Goal of the exercise:
Two lines in the listing below mark the span: one contains "692x481 pixels. At" and one contains "Click the Cerrar". Reproduce both of them and everything between, exactly.

= = = =

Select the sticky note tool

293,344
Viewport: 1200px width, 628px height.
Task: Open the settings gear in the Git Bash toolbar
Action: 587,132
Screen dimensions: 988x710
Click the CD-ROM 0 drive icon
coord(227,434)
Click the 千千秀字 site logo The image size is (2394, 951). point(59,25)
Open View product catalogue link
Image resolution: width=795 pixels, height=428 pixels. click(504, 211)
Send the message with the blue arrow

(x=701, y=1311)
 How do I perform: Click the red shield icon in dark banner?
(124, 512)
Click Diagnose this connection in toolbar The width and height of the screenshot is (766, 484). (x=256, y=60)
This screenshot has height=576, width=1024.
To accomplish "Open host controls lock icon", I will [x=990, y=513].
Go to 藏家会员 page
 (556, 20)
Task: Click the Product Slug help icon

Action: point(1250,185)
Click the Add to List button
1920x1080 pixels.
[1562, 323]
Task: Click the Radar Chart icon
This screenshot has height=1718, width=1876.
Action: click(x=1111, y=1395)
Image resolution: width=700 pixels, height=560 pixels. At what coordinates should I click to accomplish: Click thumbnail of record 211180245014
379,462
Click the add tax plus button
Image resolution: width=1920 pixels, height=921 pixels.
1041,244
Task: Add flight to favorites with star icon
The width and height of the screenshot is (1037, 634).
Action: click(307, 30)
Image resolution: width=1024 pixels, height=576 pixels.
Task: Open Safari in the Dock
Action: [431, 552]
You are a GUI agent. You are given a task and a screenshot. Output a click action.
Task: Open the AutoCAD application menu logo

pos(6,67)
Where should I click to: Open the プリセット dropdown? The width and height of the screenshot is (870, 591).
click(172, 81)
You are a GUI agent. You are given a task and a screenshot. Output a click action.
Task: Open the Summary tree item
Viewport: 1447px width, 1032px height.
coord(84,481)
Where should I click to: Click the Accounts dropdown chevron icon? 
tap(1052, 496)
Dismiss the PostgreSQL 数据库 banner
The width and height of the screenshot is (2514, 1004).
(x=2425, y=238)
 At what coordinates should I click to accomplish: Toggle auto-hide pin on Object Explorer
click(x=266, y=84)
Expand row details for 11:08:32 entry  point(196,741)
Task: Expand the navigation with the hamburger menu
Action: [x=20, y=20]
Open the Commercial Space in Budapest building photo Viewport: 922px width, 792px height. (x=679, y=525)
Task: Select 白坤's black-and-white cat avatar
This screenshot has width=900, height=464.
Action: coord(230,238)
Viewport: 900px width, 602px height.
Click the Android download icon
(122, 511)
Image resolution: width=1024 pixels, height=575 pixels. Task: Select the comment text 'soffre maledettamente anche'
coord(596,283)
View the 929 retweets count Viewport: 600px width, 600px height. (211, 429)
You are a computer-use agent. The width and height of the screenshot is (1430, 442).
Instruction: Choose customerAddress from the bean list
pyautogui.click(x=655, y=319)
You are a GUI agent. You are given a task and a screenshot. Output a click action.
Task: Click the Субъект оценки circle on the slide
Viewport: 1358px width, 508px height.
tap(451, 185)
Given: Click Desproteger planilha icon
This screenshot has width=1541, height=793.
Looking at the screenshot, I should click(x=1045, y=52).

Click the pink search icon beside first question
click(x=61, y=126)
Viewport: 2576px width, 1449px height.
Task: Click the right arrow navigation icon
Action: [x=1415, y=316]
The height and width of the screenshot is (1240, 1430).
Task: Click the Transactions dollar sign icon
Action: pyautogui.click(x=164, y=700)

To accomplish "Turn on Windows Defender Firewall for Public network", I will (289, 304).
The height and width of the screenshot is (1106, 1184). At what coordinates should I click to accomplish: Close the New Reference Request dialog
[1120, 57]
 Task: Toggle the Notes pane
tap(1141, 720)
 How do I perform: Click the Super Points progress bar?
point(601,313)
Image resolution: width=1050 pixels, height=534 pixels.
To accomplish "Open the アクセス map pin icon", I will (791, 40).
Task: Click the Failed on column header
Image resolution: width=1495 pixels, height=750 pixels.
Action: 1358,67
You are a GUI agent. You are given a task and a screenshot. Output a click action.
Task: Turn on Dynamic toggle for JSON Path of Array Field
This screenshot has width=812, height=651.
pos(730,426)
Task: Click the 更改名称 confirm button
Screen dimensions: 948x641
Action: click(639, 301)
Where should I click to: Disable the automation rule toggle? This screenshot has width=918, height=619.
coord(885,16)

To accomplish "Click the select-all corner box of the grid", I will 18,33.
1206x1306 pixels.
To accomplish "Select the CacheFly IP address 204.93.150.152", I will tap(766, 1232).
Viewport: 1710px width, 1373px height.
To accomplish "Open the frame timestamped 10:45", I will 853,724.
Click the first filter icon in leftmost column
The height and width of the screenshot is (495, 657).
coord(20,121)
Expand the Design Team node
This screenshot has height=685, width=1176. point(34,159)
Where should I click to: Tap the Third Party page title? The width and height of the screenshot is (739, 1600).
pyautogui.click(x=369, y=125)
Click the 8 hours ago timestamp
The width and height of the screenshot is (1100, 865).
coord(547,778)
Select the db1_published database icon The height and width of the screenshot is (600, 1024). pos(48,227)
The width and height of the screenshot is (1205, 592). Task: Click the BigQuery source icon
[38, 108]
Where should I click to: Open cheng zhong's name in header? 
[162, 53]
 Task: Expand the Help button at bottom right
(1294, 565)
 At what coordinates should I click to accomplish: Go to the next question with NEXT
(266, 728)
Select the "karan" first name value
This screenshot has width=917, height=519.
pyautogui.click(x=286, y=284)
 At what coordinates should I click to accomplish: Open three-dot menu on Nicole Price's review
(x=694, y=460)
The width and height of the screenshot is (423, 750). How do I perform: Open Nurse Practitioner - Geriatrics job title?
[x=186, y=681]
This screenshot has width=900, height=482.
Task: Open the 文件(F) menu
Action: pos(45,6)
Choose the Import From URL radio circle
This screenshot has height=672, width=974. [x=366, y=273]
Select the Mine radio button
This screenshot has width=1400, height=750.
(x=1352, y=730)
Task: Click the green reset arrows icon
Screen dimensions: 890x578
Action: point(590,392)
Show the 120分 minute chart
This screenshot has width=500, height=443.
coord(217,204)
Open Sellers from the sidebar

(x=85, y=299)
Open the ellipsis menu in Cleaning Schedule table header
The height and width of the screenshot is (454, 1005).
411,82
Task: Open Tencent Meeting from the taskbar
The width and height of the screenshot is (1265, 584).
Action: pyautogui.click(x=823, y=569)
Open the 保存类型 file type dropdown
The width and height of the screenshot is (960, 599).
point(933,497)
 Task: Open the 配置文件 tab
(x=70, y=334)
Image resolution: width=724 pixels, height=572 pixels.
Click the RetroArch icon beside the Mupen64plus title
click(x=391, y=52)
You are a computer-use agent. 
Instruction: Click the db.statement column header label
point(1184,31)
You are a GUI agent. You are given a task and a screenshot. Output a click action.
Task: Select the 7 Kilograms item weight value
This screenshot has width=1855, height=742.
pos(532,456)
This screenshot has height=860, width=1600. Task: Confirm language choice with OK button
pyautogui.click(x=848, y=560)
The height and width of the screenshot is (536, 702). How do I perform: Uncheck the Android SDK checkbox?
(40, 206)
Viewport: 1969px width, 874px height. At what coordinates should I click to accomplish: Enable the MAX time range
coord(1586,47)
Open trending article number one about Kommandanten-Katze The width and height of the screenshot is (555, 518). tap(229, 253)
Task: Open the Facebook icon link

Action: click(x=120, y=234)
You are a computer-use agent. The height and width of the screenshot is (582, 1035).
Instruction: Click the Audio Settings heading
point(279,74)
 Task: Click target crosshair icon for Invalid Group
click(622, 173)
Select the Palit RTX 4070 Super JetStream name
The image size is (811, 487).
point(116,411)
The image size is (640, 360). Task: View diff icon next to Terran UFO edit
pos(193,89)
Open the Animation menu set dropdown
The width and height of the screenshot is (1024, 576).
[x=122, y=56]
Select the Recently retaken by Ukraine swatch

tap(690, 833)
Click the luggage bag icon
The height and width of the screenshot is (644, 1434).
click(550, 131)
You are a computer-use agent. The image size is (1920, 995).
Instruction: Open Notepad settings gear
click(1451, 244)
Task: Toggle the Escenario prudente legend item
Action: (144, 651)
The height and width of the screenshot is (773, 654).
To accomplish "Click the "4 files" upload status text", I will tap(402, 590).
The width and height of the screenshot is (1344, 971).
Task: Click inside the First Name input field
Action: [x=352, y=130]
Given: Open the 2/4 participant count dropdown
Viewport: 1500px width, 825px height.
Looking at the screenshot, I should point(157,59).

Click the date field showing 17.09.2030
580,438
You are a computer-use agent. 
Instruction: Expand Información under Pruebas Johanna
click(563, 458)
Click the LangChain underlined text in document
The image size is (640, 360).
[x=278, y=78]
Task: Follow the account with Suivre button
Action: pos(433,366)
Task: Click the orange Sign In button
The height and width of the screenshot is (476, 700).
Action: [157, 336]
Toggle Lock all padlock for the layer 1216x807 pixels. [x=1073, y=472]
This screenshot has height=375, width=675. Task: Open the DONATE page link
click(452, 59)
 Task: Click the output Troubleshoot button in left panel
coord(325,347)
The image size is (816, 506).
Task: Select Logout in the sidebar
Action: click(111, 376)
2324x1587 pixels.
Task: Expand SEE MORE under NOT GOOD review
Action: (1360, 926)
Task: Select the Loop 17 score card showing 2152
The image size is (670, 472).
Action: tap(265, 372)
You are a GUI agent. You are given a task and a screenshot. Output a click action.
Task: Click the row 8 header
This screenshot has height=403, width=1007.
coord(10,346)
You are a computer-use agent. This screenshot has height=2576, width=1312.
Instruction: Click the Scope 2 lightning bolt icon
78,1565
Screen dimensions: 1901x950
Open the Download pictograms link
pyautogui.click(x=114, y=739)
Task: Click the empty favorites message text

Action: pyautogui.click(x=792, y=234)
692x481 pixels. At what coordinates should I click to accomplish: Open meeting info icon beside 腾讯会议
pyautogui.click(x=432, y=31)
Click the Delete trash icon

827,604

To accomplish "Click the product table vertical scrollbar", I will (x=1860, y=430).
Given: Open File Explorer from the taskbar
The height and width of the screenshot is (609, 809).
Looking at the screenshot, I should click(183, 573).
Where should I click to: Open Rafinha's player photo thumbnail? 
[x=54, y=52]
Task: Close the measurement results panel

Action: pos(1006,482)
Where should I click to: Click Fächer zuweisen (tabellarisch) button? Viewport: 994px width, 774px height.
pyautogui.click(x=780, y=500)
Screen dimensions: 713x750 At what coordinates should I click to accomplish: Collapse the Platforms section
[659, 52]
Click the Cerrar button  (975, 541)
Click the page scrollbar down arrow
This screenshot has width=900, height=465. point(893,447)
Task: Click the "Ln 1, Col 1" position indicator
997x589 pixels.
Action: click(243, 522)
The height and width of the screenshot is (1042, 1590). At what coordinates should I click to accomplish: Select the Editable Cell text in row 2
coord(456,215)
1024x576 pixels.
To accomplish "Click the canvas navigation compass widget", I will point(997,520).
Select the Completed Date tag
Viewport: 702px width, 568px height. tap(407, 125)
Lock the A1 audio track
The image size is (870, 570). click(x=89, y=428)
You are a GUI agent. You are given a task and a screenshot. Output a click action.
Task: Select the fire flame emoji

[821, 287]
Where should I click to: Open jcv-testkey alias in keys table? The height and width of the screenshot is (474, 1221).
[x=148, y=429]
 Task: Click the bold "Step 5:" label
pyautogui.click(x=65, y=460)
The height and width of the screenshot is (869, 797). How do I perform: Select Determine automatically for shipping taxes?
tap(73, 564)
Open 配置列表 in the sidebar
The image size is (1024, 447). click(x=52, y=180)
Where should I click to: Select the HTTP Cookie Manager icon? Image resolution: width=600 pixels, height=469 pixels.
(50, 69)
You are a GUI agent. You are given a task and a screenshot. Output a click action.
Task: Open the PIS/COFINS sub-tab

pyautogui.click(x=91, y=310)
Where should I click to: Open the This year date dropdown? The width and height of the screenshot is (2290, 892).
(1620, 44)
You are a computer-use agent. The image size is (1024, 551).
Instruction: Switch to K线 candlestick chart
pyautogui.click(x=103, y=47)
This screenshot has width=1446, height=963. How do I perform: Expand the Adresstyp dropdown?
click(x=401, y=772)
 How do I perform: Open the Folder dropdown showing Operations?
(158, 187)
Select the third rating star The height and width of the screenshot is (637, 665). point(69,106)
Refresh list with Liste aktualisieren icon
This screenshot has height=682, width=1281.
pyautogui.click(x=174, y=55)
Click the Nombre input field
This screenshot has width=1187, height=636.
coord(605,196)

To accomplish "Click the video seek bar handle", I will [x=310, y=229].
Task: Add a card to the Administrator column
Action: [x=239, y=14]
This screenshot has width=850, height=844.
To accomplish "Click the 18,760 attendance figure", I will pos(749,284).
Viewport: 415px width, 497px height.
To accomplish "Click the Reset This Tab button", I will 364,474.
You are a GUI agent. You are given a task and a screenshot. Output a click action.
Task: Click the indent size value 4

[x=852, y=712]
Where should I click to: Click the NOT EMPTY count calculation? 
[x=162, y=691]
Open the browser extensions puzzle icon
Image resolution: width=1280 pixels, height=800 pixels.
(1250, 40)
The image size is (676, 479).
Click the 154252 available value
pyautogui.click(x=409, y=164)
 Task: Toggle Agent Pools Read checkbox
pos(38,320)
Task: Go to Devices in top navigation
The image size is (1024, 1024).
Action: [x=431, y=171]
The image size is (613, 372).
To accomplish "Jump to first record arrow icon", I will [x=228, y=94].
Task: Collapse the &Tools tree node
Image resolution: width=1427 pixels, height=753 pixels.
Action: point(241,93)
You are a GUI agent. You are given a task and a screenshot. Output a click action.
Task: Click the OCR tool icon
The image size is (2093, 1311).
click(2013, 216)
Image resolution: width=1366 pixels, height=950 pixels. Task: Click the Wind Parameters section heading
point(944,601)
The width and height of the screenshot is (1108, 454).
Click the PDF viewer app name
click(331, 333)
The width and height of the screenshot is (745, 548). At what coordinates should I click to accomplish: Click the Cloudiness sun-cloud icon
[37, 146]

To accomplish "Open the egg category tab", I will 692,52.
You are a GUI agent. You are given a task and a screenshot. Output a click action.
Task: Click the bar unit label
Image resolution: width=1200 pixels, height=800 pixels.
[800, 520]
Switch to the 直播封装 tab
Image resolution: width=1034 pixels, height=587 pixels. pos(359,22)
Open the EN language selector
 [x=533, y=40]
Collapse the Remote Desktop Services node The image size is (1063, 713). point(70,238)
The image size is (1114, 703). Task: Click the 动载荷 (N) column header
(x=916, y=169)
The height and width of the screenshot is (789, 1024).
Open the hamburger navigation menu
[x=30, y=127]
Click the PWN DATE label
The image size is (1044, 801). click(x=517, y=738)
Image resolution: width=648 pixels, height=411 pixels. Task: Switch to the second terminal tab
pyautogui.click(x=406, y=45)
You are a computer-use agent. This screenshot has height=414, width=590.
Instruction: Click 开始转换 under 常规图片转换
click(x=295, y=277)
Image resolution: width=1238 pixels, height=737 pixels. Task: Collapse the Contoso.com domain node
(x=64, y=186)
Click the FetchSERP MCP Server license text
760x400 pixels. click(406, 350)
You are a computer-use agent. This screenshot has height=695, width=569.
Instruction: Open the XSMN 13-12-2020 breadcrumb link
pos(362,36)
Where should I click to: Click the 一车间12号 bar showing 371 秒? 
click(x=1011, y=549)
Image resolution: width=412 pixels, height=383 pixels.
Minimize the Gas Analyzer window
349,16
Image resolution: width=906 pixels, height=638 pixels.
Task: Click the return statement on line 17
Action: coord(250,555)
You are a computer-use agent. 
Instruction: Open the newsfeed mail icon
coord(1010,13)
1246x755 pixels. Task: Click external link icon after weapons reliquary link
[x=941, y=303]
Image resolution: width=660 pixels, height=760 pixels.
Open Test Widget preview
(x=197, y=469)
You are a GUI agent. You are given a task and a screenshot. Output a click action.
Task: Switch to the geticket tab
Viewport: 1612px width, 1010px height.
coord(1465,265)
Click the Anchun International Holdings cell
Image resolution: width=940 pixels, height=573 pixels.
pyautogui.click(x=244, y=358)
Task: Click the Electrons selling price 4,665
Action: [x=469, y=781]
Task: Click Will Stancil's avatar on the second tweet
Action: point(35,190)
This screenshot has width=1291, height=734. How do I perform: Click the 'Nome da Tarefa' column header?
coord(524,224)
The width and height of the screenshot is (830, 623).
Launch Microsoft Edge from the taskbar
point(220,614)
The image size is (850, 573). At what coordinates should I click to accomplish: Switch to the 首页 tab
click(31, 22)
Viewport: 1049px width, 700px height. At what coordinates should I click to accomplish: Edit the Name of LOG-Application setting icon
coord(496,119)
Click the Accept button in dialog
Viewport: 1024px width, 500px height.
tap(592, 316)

= = = =

Result:
692x481 pixels. At what coordinates should I click to accomplish: Open meeting info icon beside 腾讯会议
pyautogui.click(x=432, y=31)
Click the Delete trash icon

827,604

To accomplish "Click the product table vertical scrollbar", I will (x=1860, y=430).
Given: Open File Explorer from the taskbar
The height and width of the screenshot is (609, 809).
Looking at the screenshot, I should click(183, 573).
Where should I click to: Open Rafinha's player photo thumbnail? 
[x=54, y=52]
Task: Close the measurement results panel

Action: pos(1006,482)
Where should I click to: Click Fächer zuweisen (tabellarisch) button? Viewport: 994px width, 774px height.
pyautogui.click(x=780, y=500)
Screen dimensions: 713x750 At what coordinates should I click to accomplish: Collapse the Platforms section
[659, 52]
Click the Cerrar button  (975, 541)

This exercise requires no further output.